**Goal of the exercise**
From the entries that follow, copy exactly the lines beginning at the line holding "This screenshot has height=326, width=269." and continuing through the line holding "Go to the Certifications label".

**Entries shown**
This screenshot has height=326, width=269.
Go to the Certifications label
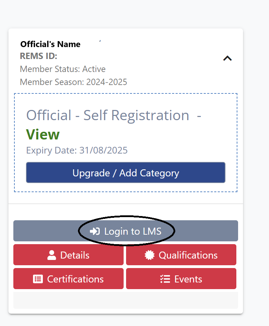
==
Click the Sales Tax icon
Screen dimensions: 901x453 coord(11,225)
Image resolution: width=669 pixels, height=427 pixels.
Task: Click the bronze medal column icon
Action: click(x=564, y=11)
==
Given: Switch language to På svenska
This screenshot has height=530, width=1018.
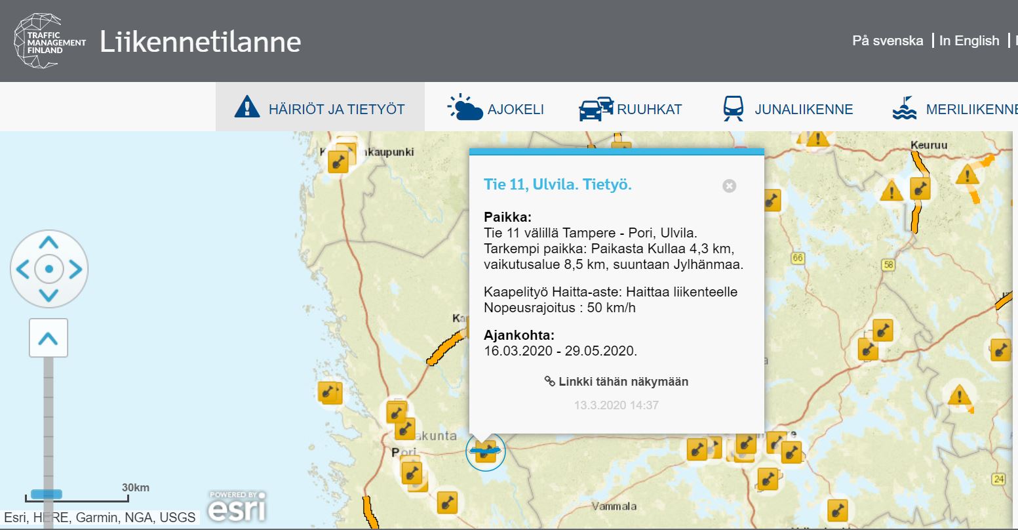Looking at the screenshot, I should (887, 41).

**Reply**
This screenshot has height=326, width=269.
Go to the Certifications label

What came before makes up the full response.